== TEXT EXCERPT ==
REVIEW ARTICLE | Henry Hazlitt, Literary Critic Image

The Anatomy of Criticism (1933)Remembered mostly for his contributions to economics, including his pithy and still-timely classic Economics in One Lesson (1946), Henry Hazlitt was a man who wore many hats. He was a public intellectual and the author or editor of some twenty-eight books, one of which was a novel, The Great Idea (1961) — published in Britain and later republished in the United States as Time Will Run Back (1966) — and another of which, The Anatomy of Criticism (1933), was a trialogue on literary criticism. (Hazlitt’s book came out twenty-four years before Northrop Frye published a book of criticism under the same title.) Great-great nephew to British essayist William Hazlitt, the boy Henry wanted to become like the eminent pragmatist and philosopher-psychologist William James, who was known for his charming turns of phrase and literary sparkle. Relative poverty would prevent Hazlitt’s becoming the next James. But the man Hazlitt forged his own path, one that established his reputation as an influential man of letters.

In part because of his longstanding support for free market economics, scholars of literature have overlooked Hazlitt’s literary criticism; and Austrian economists — perhaps for lack of interest, perhaps for other reasons — have done little to restore Hazlitt’s place among the pantheon of twentieth-century literary critics. Yet Hazlitt deserves that honor. He may not have been a Viktor Shklovsky, Roman Jakobson, Cleanth Brooks, William K. Wimsatt, John Crowe Ransom, Allen Tate, Lionel Trilling, Dwight Macdonald, or Kenneth Burke, but Hazlitt’s criticism is valuable in negative terms: he offers a corrective to much that is wrong with literary criticism, both then and now. His positive contributions to literary criticism seem slight when compared to those of the figures named in the previous sentence. But Hazlitt is striking in his ability to anticipate problems with contemporary criticism, especially the tendency to judge authors by their identity. Hazlitt’s contributions to literary criticism were not many, but they were entertaining and erudite, rivaling as they did the literary fashions of the day and packing as much material into a few works as other critics packed into their entire oeuvres.
===
== DATA EXCERPT ==
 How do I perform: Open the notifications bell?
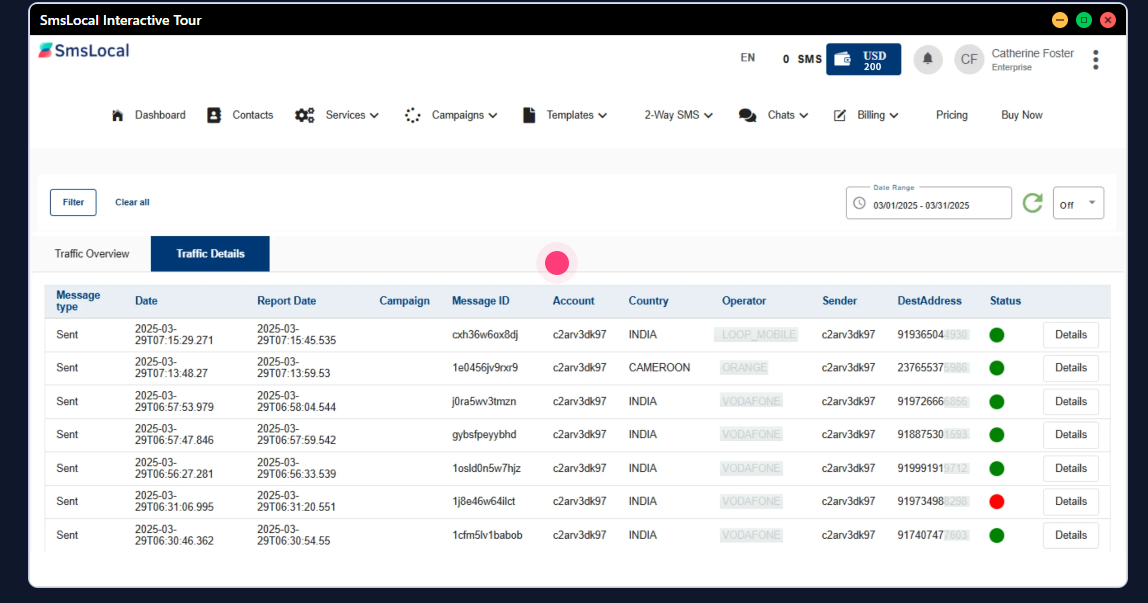point(927,59)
===
#### STATED GOAL 1:
Answer these questions from the review article on Henry Hazlitt:
(a) Under what title was The Great Idea republished in the United States?
(b) Which philosopher-psychologist did Hazlitt want to become like as a boy?
(c) What tendency in contemporary criticism does the article say Hazlitt was able to anticipate?
#### STATED GOAL 2:
Write what comes next in the review article on Henry Hazlitt, picking up after its final sentence.

#### FINAL RESULT 1:
(a) Time Will Run Back (1966)
(b) William James
(c) The tendency to judge authors by their identity

#### FINAL RESULT 2:
Hazlitt became literary editor of The Nation — a position once held by Paul Elmer More — in 1930. At that time, formalism was the dominant school of literary analysis in Russia, and the New Criticism was in its nascent stages in America. The former scrutinized supposedly invariant linguistic patterns or grammars of poetry and sought to divorce authorial biography from textual criticism. Formalism also sought to break down literature into its constituent elements: form, irony, meter, voice, plot, point of view, and so forth. Proponents of Russian formalism included Shklovsky, Boris Eikhenbaum, Yuri Tynyanov, Boris Tomashevsky, Vladimir Propp, and Roman Jakobson. Each of these men produced idiosyncratic works that have in common a certain attention to the manifest structure of language. Each considered syntactical systems as imperative to the organization and meaning of artistic works. In 1930, the same year in which Hazlitt assumed his position at The Nation, Shklovsky renounced formalism, which had come under assault by socialist and communist ideologues who insisted that criticism tow party lines and tolerate no dissent. It would be another three decades at least before Russian formalism received extensive critical treatment in America — except among small Slavicist academic circles — but the commonalities shared by formalism and the New Criticism reveal something (what, exactly, is debatable) about the global trajectory of literary criticism during a topsy-turvy era.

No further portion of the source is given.